• [Aim A]: Print everything in the forum thread on Beleriand travelers from "I said Other" down to "Horses drink water.".
• [Aim B]: In the forum thread on Beleriand travelers, list every place the opening post names as somewhere Turin has been.

• [Article]:
# Who is the character who has traveled the most and seen different places in Beleriand?



## Turin_Turambar (Feb 18, 2022)

Who do you think is the character who has traveled the most in beleriand and has been to the most different places? I don't think this character could be a gondolin elf. Because gondolin elves were forbidden to leave the city. I think it's character maybe Turin. Because he has been to many places and has been a leader wherever he went.
Doriath
Amon rudh
Nargothrond
Dor-lomin
Brethil.


----------



## Elthir (Feb 18, 2022)

I don't know . . . but in any case, *Orome* had a *horse.*


----------



## Erestor Arcamen (Feb 18, 2022)

I said Other because I figured Ulmo probably has been around with all the waterways, Ossë too then I guess.


----------



## Elthir (Feb 18, 2022)

Horses drink water. 

Just sayin'


----------



## Elassar (Jun 15, 2022)

• [Supplied entries]:

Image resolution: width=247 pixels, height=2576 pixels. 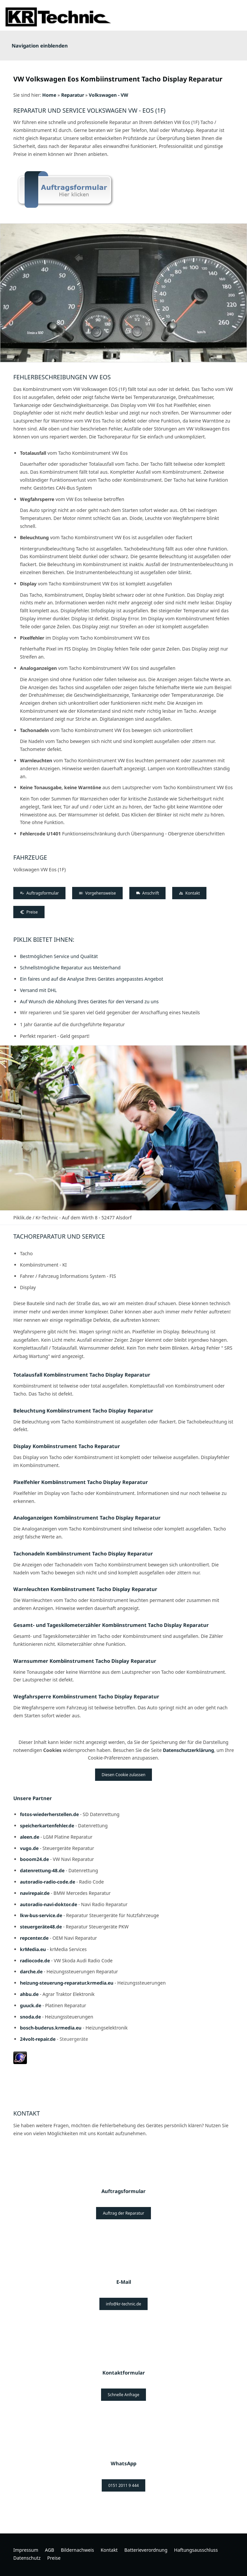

---

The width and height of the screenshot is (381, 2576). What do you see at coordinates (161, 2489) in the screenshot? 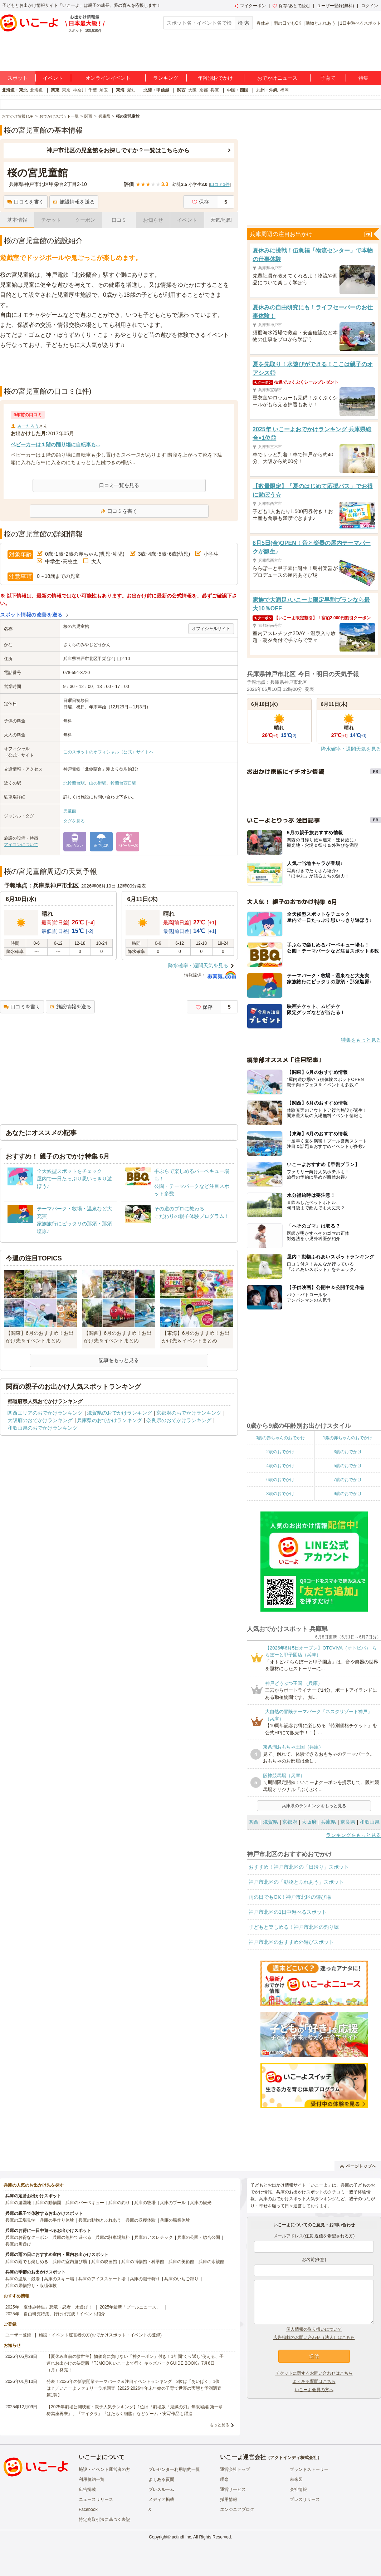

• [Problem solution A]:
I said Other because I figured Ulmo probably has been around with all the waterways, Ossë too then I guess.


----------



## Elthir (Feb 18, 2022)

Horses drink water.

• [Problem solution B]:
Doriath
Amon rudh
Nargothrond
Dor-lomin
Brethil